Three years of family life seemed almost perfect to Elena. Victor behaved like an exemplary husband and father. He did repairs, spent time with the children, even took everyone to the seaside in Turkey. He continued to pay child support according to the court order, although several times he suggested canceling it.
“Don’t,” her mother advised. “Let it go into the children’s accounts. A financial safety cushion never hurts.”
“Mama, you’re too distrustful. Victor has proven his reliability.”
“Time will tell, daughter. Time will put everything in its place.”
And then, just when Elena thought life had finally settled down, Victor blew up her world again:
“Lena, I’m filing for divorce. I understand now that family life is not for me. I suffocate in marriage.”

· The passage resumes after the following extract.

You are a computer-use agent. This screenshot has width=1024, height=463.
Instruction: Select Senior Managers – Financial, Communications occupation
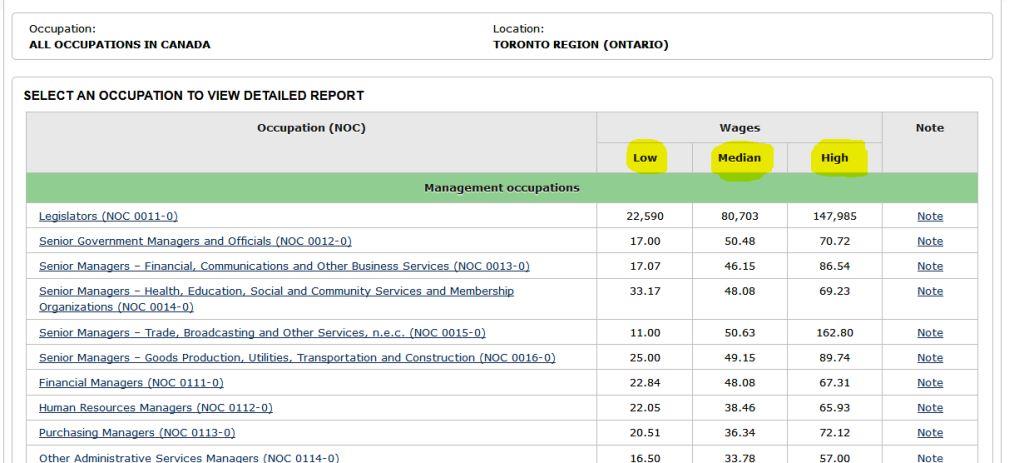[x=284, y=266]
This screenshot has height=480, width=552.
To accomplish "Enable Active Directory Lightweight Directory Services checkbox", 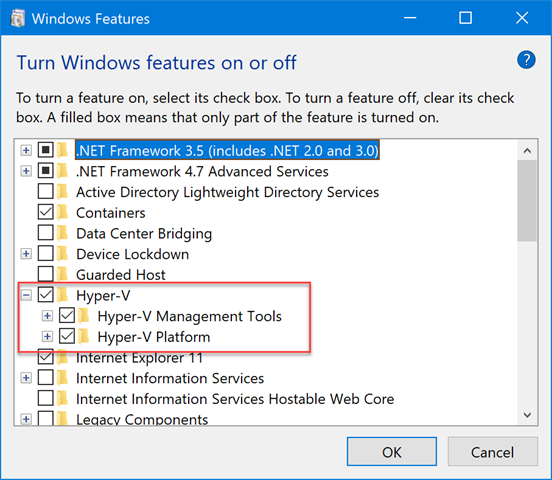I will 46,192.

“What nonsense are you talking about?” Elena could not believe what she was hearing. “Victor, you were the one who begged to come back. You swore you had changed.”

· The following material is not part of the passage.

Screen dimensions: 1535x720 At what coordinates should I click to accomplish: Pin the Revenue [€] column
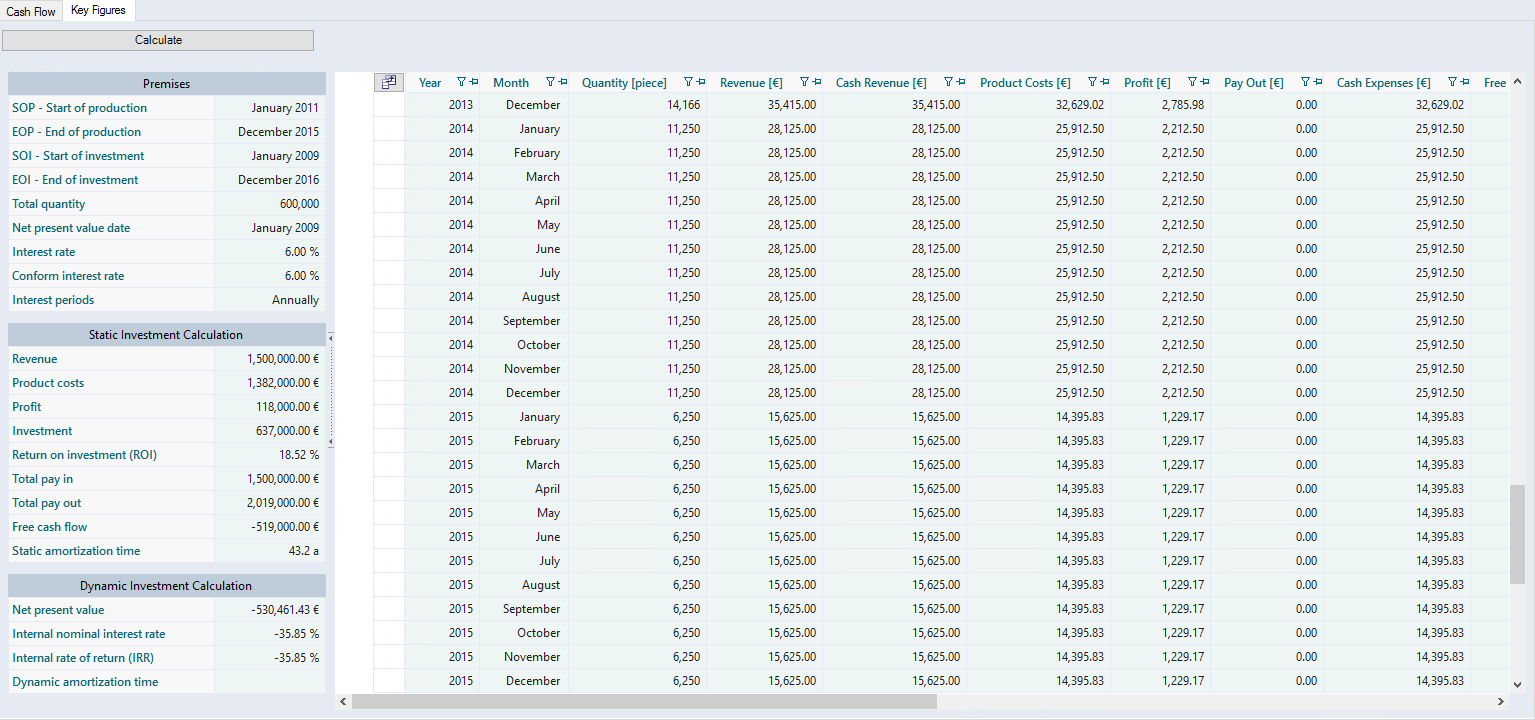click(x=816, y=83)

“I thought I had changed. But no. Family is a cage. I’m an artist, I need space for creativity.”
“What kind of artist are you, for God’s sake? You work as a manager at a construction company!”
“You don’t understand. My soul demands flight. Beside you, I turn into an ordinary philistine.”

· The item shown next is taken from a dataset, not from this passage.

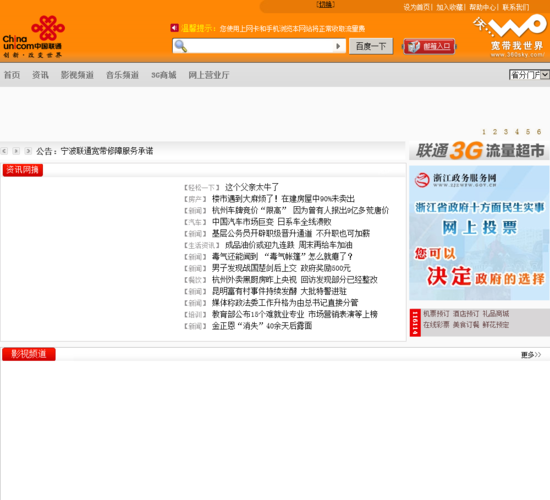Open the 省分门户 province dropdown
This screenshot has width=550, height=500.
point(529,74)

Elena endured the second divorce much worse than the first. Back then, she had been young and naive. Now, she had believed in the possibility of happiness and received a stab in the back. When Victor came to collect his things, Elena threw his suitcase straight onto the stairwell landing.
“Get out and never show up again!” she shouted, not recognizing her own voice.
“Lena, don’t make a scene! The neighbors will hear!” Victor hissed, picking up his scattered belongings.
“Let the whole building know what a bastard you are! You abandoned your children twice! Twice!”
“I didn’t abandon them! I’ll pay child support, see the children…”
“The way you saw them for two years after the first divorce? You didn’t call once!”
Victor tried through court to get compensation for the repairs and the family vacation, but he lost. The children were left without a father again, and this time Elena did not hide her attitude toward what had happened.
“Mama, will Daddy not live with us anymore?” nine-year-old Konstantin asked.
“No, son. Daddy decided his freedom was more important to him than us.”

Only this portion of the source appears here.